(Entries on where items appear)

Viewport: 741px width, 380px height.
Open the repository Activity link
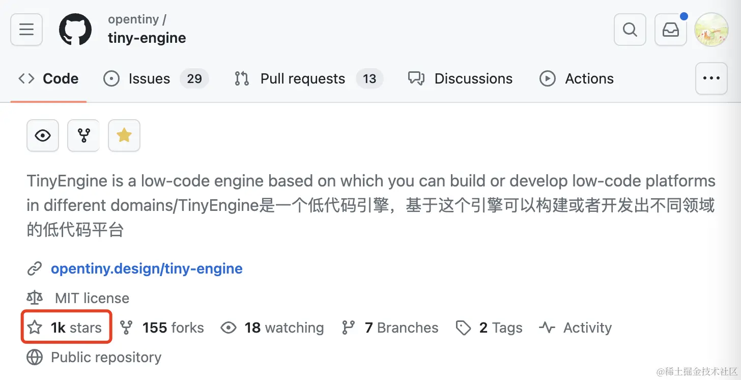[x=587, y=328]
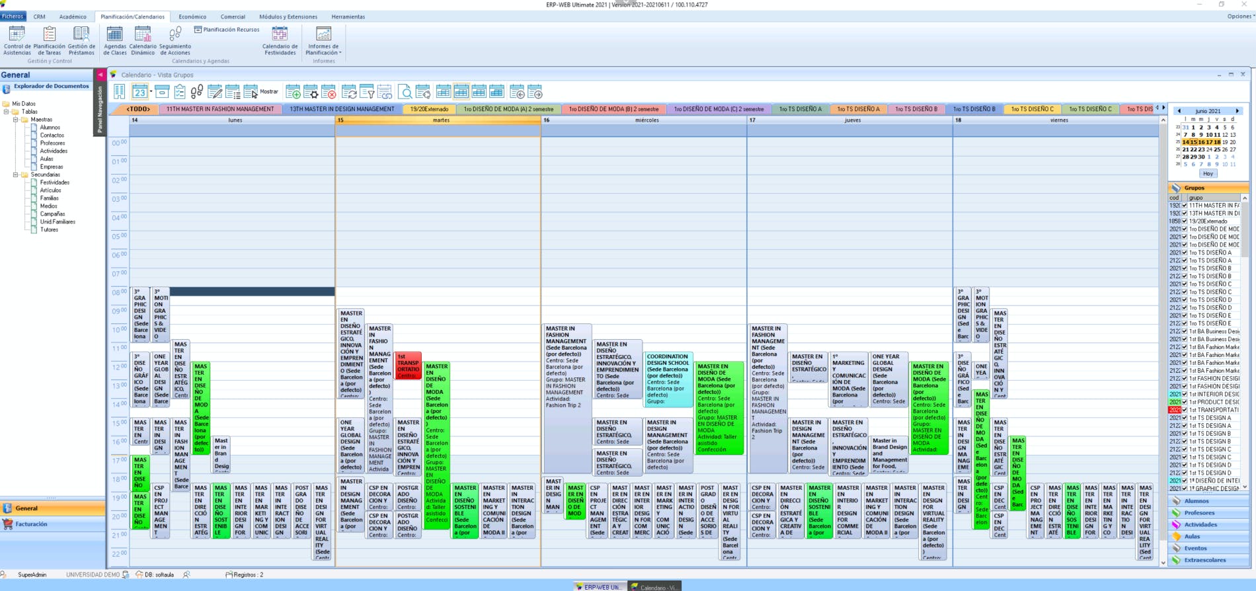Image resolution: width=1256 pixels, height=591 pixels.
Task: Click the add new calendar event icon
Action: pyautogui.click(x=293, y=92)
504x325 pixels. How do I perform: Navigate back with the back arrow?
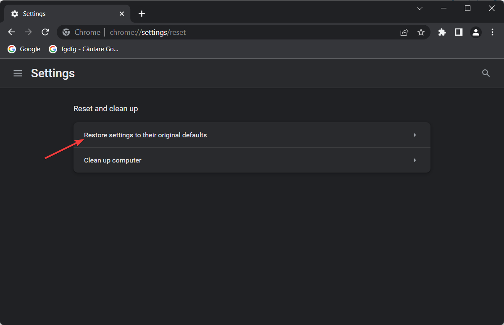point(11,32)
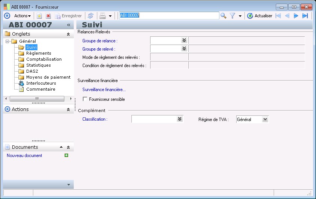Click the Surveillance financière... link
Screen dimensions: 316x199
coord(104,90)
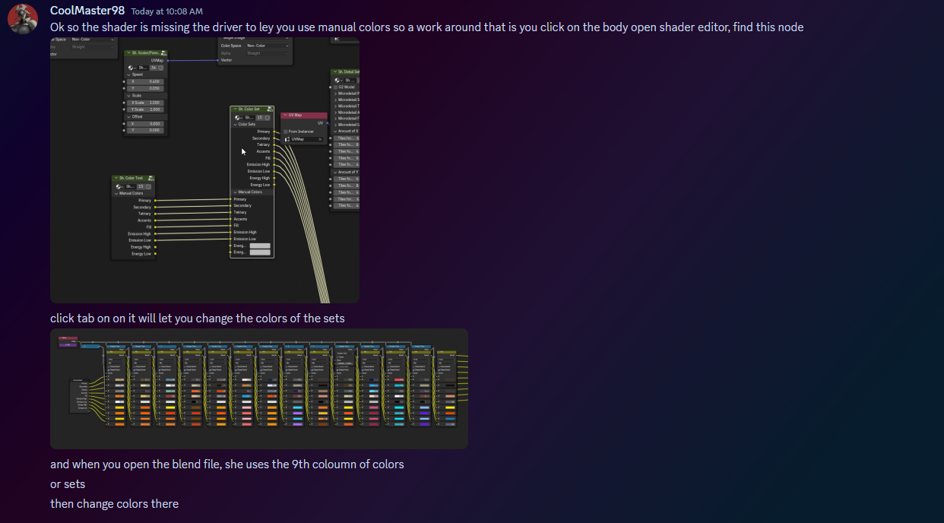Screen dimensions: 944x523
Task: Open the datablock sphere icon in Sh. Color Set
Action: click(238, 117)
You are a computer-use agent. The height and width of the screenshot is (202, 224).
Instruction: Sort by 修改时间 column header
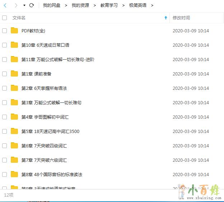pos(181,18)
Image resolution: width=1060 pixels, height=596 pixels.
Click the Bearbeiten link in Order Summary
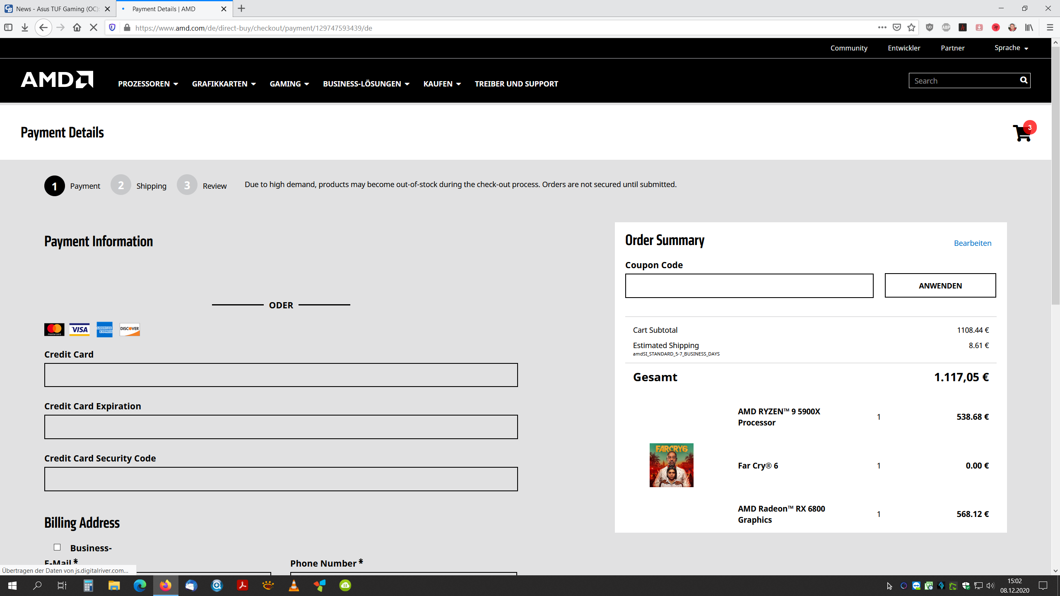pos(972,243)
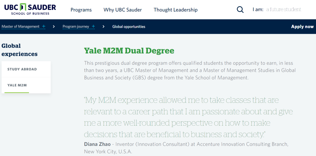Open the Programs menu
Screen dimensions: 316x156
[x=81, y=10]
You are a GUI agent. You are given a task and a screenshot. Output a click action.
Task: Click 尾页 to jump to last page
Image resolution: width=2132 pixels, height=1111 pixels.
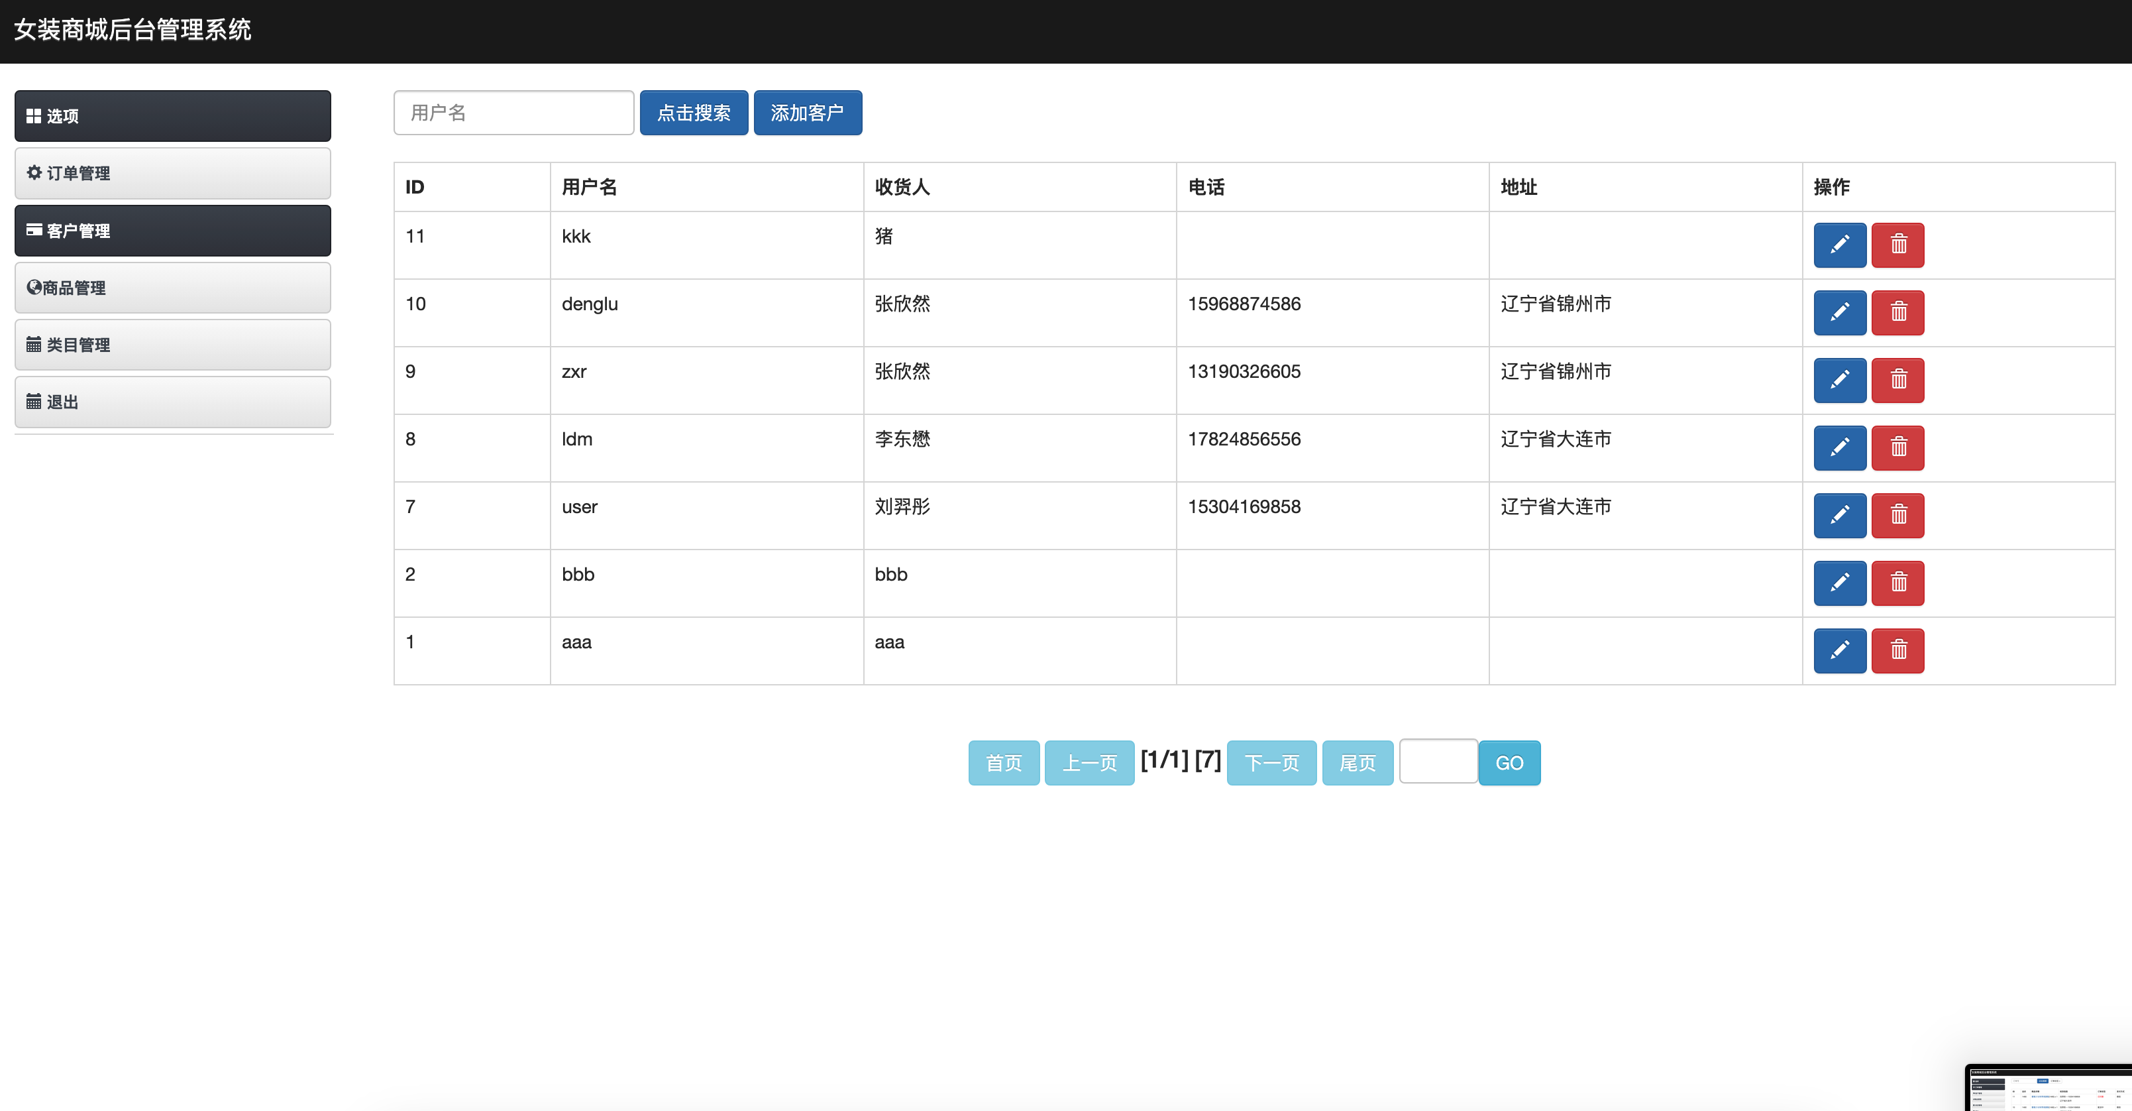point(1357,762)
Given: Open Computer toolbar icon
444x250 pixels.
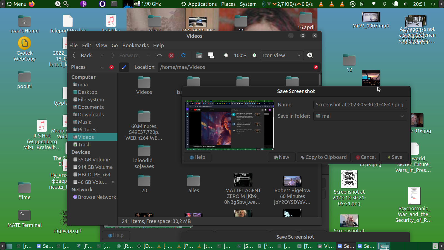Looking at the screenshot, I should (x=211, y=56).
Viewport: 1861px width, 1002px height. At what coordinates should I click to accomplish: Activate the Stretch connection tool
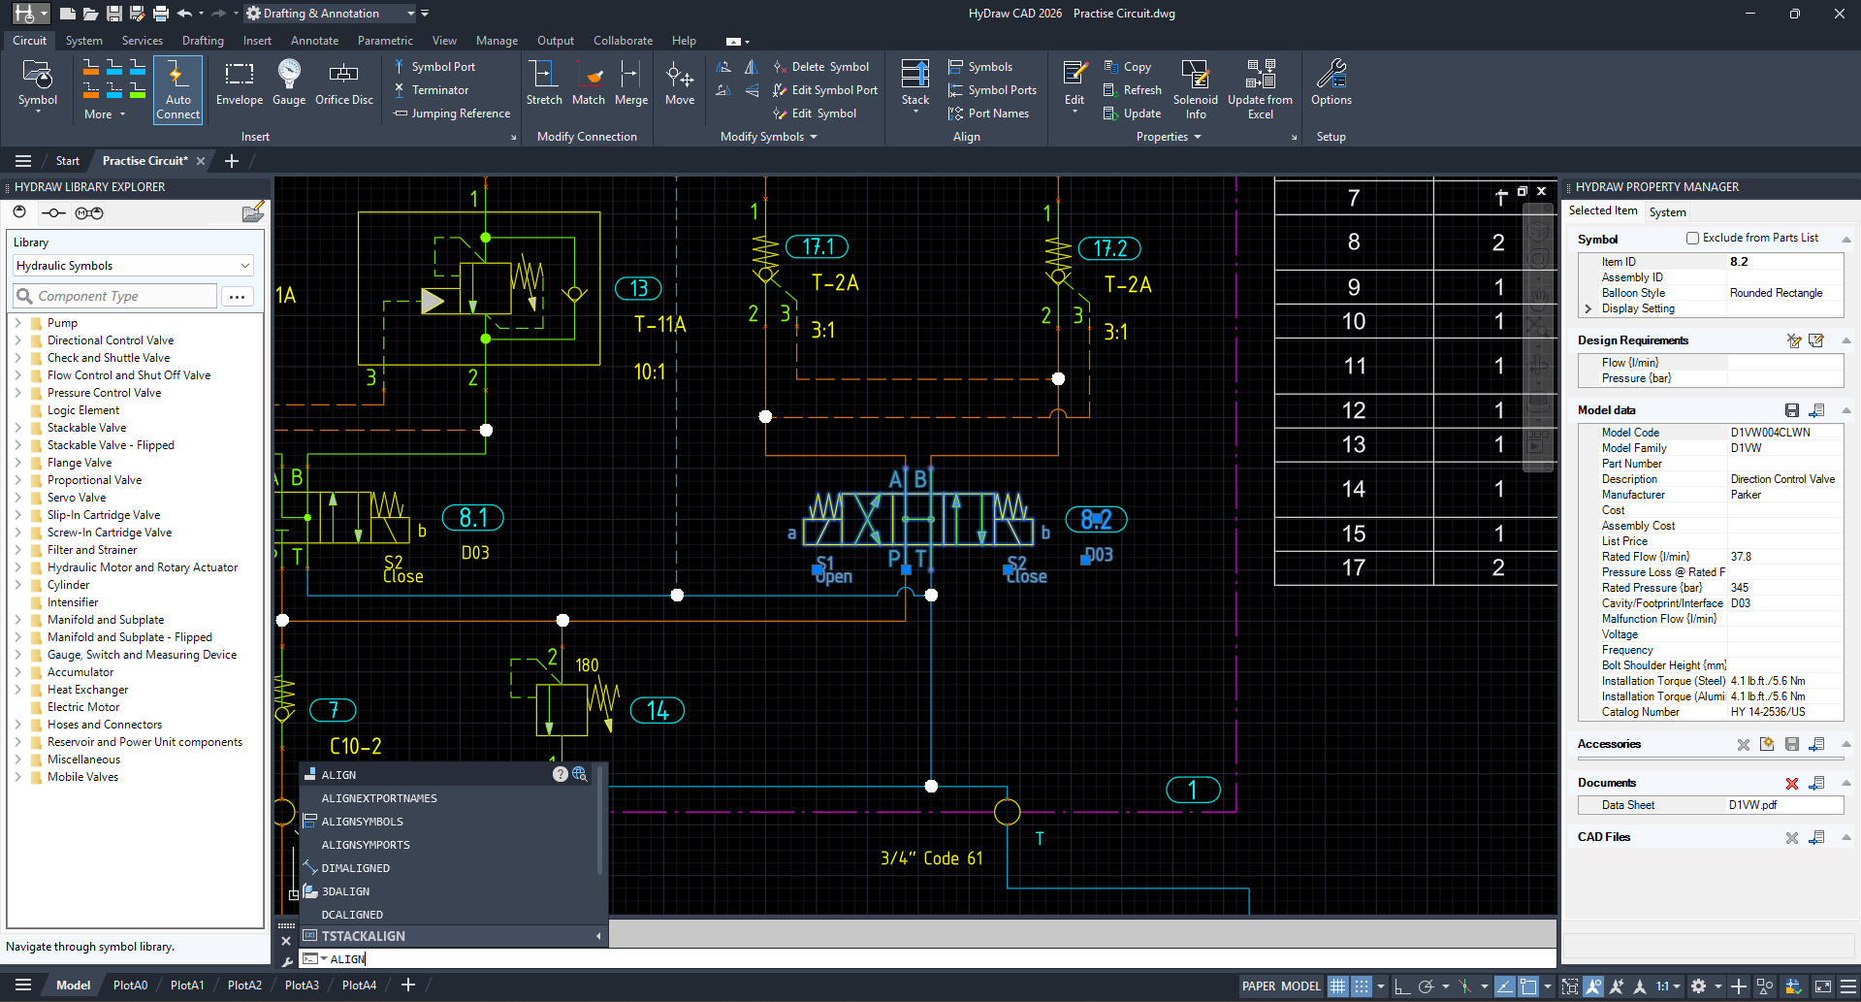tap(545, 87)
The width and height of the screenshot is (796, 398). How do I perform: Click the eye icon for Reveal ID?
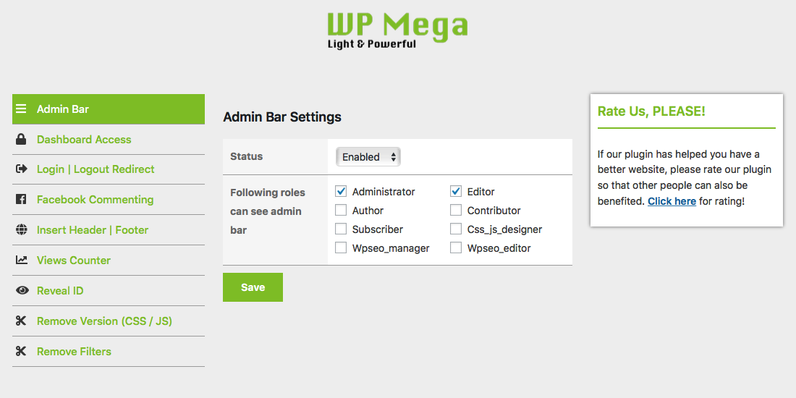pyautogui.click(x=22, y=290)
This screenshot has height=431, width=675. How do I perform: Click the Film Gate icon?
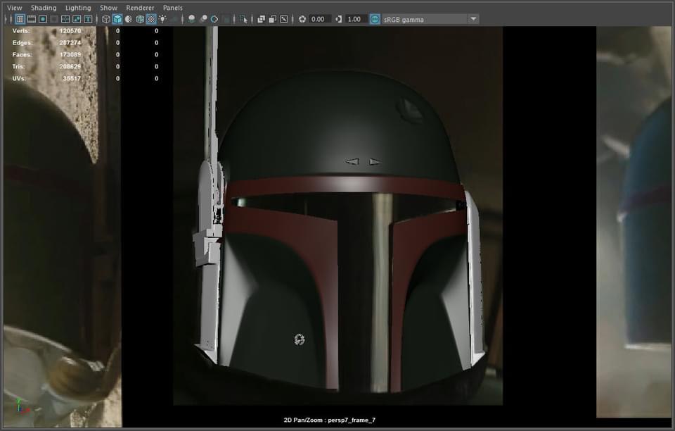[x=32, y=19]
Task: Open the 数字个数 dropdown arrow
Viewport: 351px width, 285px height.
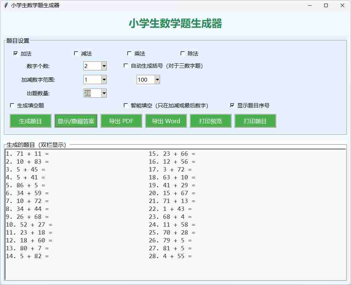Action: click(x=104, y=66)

YOUR OBJECTIVE -
Substitute "Window" for every "Viewport" in the data above and write it out again with nothing else changed. Leave the pictures out of your version.

CORRECT RESPONSE -
Window: 741px width, 380px height.
Open the repository Activity link
[x=587, y=328]
Image resolution: width=1256 pixels, height=591 pixels.
Task: Click the add new calendar event icon
Action: pyautogui.click(x=293, y=92)
504x325 pixels. How do I perform: Navigate back with the back arrow?
point(11,32)
Click the Surveillance financière... link
Screen dimensions: 316x199
coord(104,90)
Screen dimensions: 944x523
Task: Open the datablock sphere icon in Sh. Color Set
Action: click(238, 117)
You are a computer-use agent. The height and width of the screenshot is (202, 224).
Instruction: Sort by 修改时间 column header
pos(181,18)
Image resolution: width=1060 pixels, height=596 pixels.
Click the Bearbeiten link in Order Summary
pos(972,243)
Open the Programs menu
Screen dimensions: 316x156
[x=81, y=10]
You are a GUI agent. You are given a task and a screenshot. Output a click action.
Task: Click 尾页 to jump to last page
Image resolution: width=2132 pixels, height=1111 pixels.
point(1357,762)
Given: Open Computer toolbar icon
444x250 pixels.
Looking at the screenshot, I should (x=211, y=56).
Window: 1861px width, 1002px height. At what coordinates should I click to accomplish: Activate the Stretch connection tool
tap(545, 87)
The width and height of the screenshot is (796, 398). How do I perform: Click the eye icon for Reveal ID?
pyautogui.click(x=22, y=290)
This screenshot has height=431, width=675. How do I perform: Click the Film Gate icon?
[x=32, y=19]
Task: Open the 数字个数 dropdown arrow
Window: 351px width, 285px height.
Action: click(x=104, y=66)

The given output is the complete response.